The vehicle, branded Imagine Impact Bonds, will enable impact project developers, investment advisors, and fund managers to attract new private investors by issuing impact bonds on stock exchanges such as the Luxembourg Green Exchange or by direct placement, said Sigridur Torfadottir, associate director at Innpact and head of development of Imagine Impact Bonds.
“The idea is that we’re creating a platform so that any impact project, any size, any institute can access to the capital market. We can say gender bonds, education bonds, forestry bonds,” she said.
The vehicle’s so-called ‘sweet spot’ will be €5m-50m projects whose size makes it difficult to find funding. Above €50m and it’s possible to find a bank to structure the bond, pointed out Torfadottir.
“Within five years we aim to help mobilise the equivalent of €5bn of private investor funding to contribute to the sustainable development goals. In addition to contributing to the mainstreaming of impact finance, we aim to improve environmental and social governance, and impact management practices in the market and support impact themes facing fundraising challenges.”
Securitisation as a tool for impact project finance
Fundraising has been a critical problem in impact financing for years due to the untested nature of many impact projects. While those with a track record, such as solar farms, now found it relatively easy to attract financing, something like sustainable forestry with its long lead times finds it harder.
Numerous market solutions, including blended finance (where a public investor such as a development bank takes first loss on the investment) can help encourage private sector investment.
But securitisation can take this one step further.
“Securitisation is a powerful tool to finance impact projects in a fast and cost-efficient manner while meeting the structuring, transferability, and transparency standards required by institutional impact investors,” said Imagine in its embargoed press release.

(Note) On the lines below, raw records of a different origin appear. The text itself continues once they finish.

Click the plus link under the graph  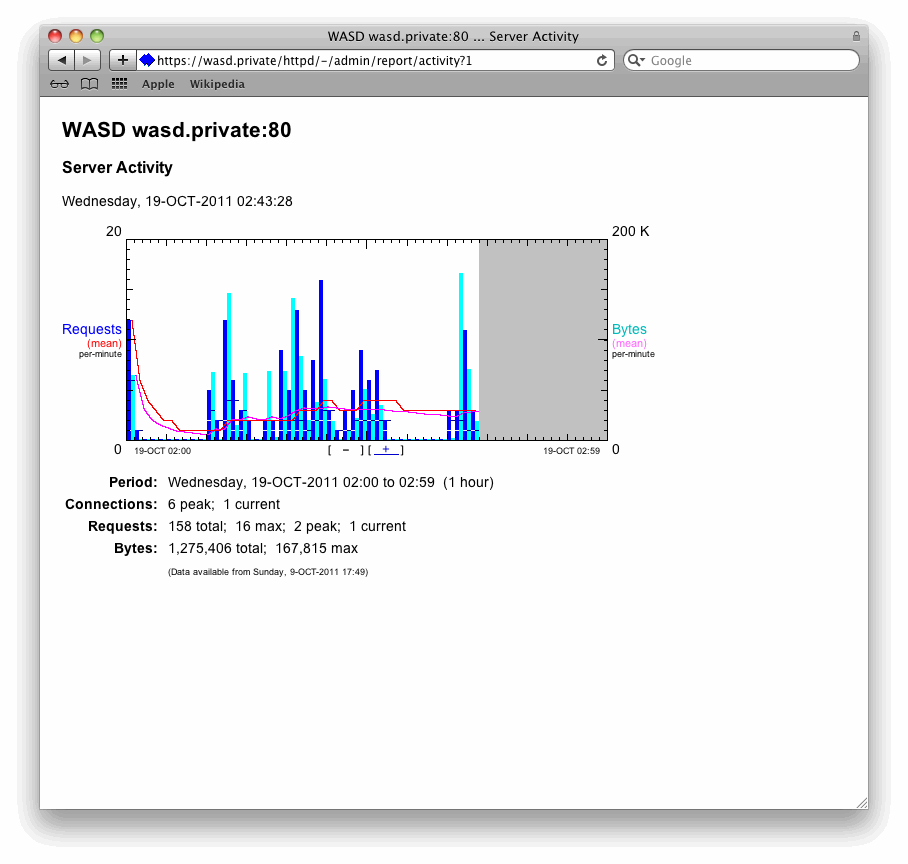tap(386, 451)
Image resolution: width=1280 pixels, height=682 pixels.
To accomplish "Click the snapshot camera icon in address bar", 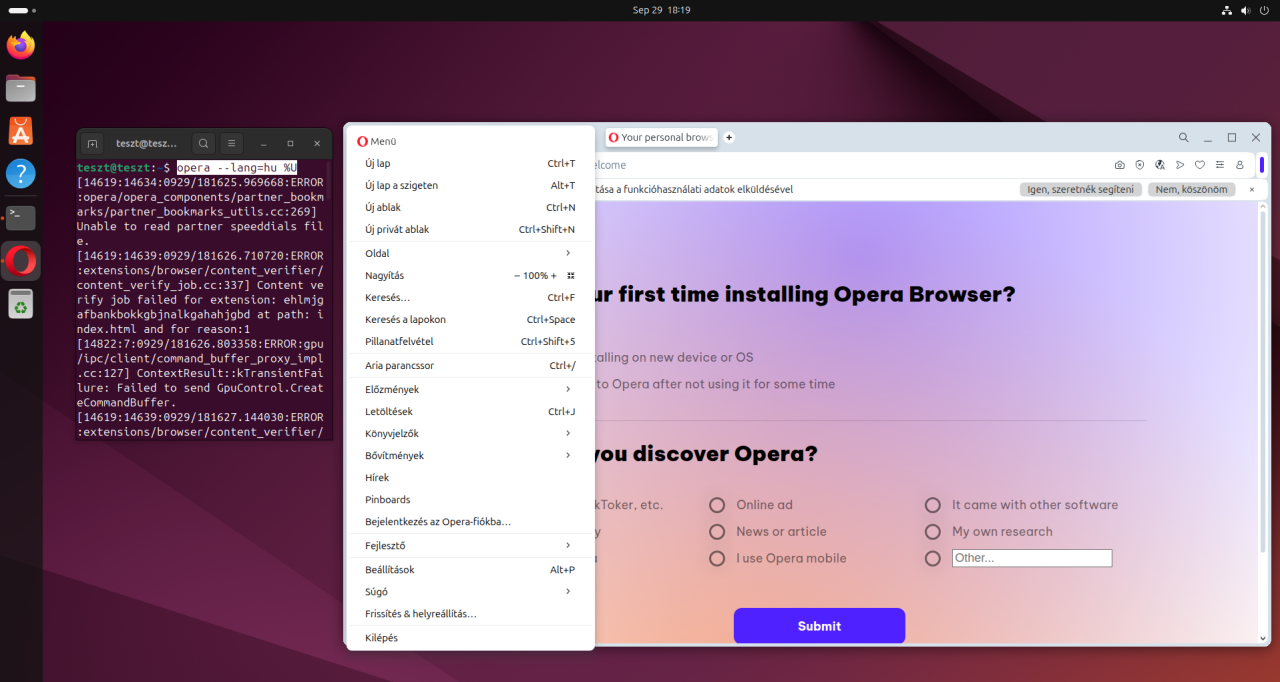I will click(1120, 165).
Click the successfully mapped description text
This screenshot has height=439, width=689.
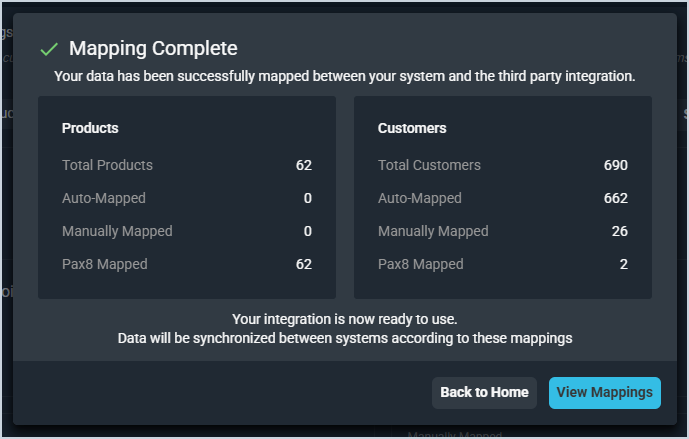[x=344, y=76]

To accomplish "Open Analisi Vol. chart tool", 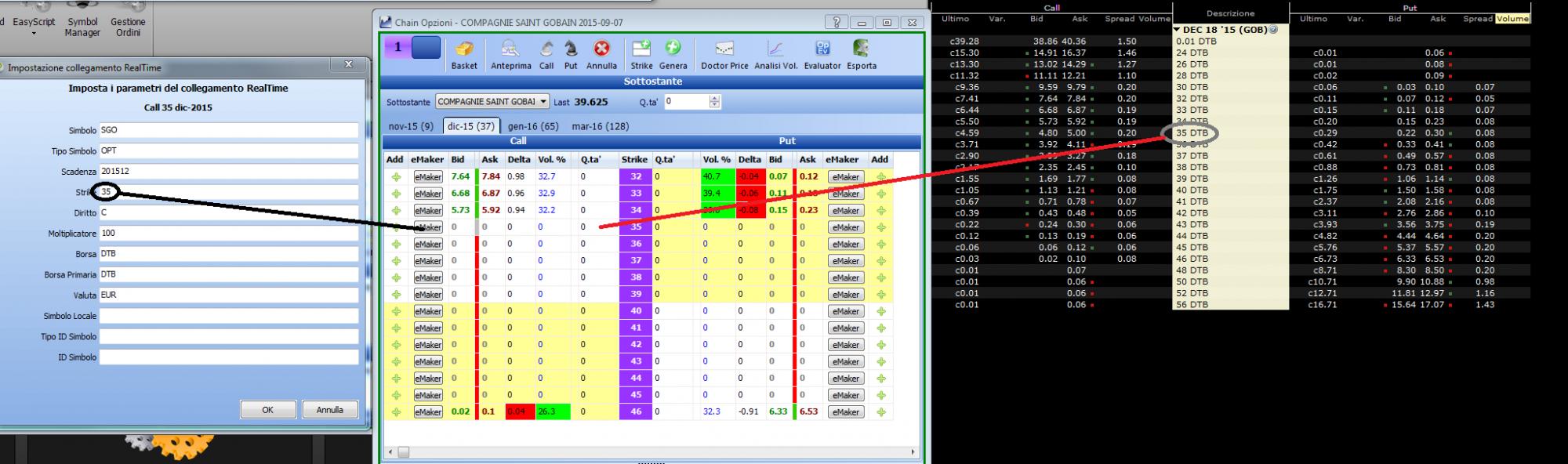I will (775, 55).
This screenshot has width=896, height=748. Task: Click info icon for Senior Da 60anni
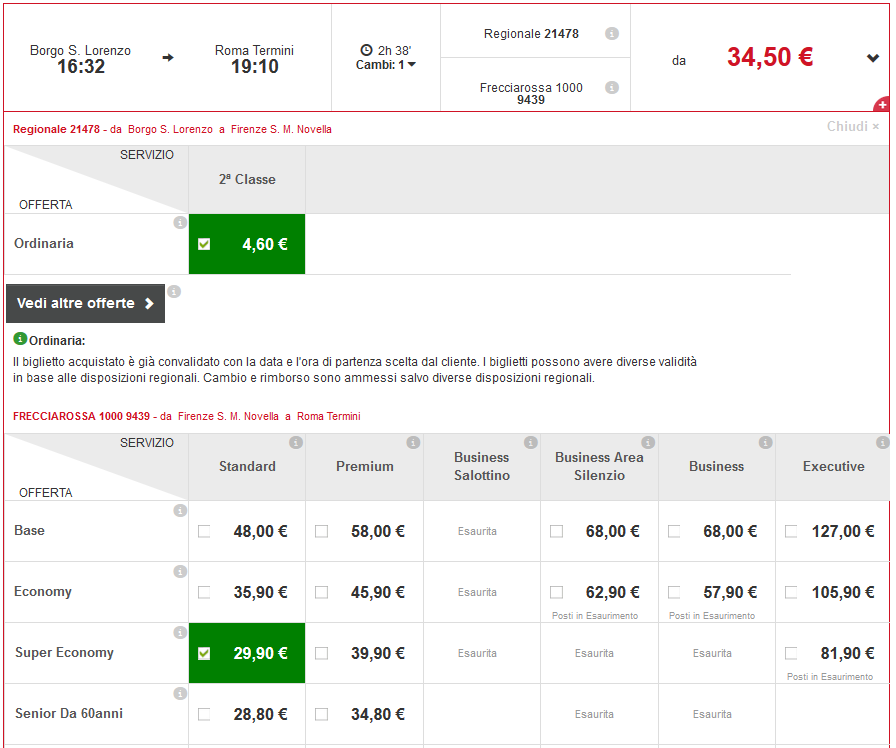180,693
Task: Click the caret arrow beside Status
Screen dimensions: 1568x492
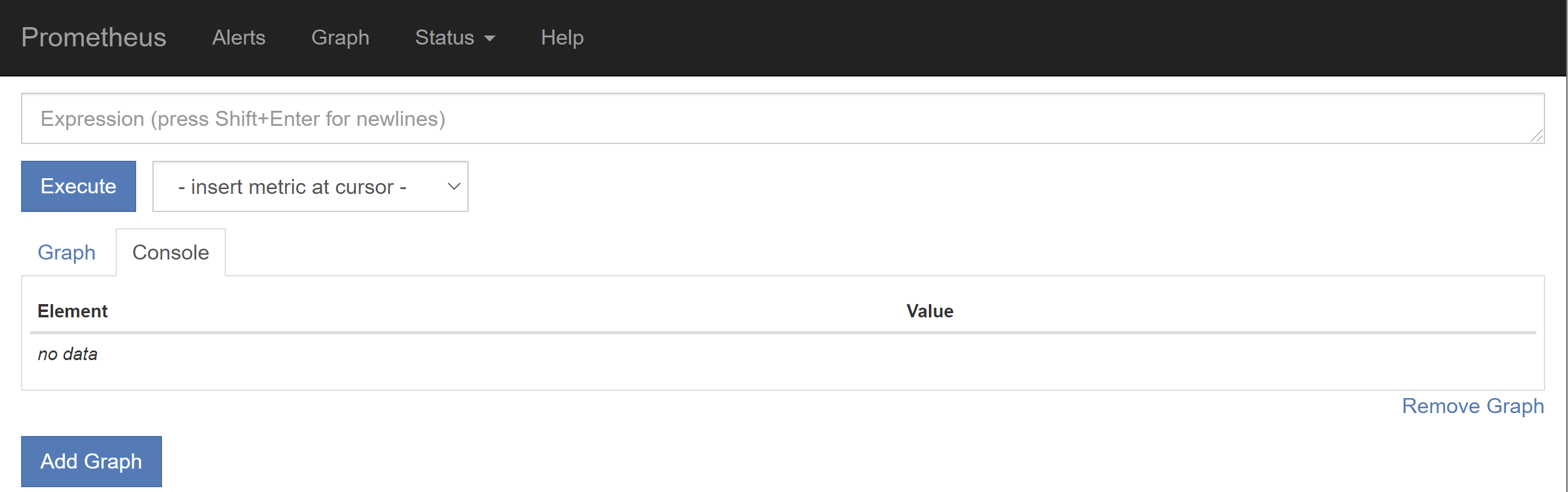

In fact, Imagine is in good company with another Luxembourg-conceived sustainable-focused securitisation platform, Fund2Sec, also aiming to broaden investor access to sustainable projects.
Imagine’s platform is set up as a securitisation vehicle under Luxembourg law with segregated compartments for each impact project bond issuance.
The advantage of segregated compartments is that they can be tailored for each particular project. “In addition to issuing a bond based on a single loan or a collection of loans, Imagine is the perfect solution for managed accounts and other small-scale portfolio management, co-investments, blended finance transactions, and warehousing structures,” Imagine says in its investment literature.
Arnaud Gillin, co-founder of Innpact, clarified: “Securitisation is in fact an efficient alternative to fund structures to deploy small scale impact investment strategies. It can also help first time investment managers build their track record through securitisation and then launch their fund one or two years later.”
The new securitisation law passed in Luxembourg earlier this year has created even more possibilities, said Gillin.
“The law broadens the opportunities we have to use the vehicle,” he said. “Changes in the law allows for more flexibility in the management of the underlying asset.”
The amendments to the 2004 securitisation law, passed by parliament on 9 February, allow the active management of securitisation vehicles in Luxembourg for risks linked to debt instruments.
Impact investment standards
The securitisation vehicle is an opportunity hold impact projects up to high standards of impact principles. Securities are issued under a ‘use of proceeds impact framework’ aligned with the Green Bond Principles, the Social Bond Principles and the Sustainability Bond Guidelines as set out by the International Capital Market Association.
This framework is crucial, said both Torfadottir and Gillin. “We are coming up with a framework to measure impact because we want to develop the market as much as find investors,” said Torfadottir.
In the longer term, there could be potential for creating a secondary, liquid market into which any type of investor can invest. “The long-term view is that anyone can invest, it could even be tokenised,” said Gillin.
Imagine Impact Bonds is set up with Innpact and securitisation platform administrator Opportunity Financial Services.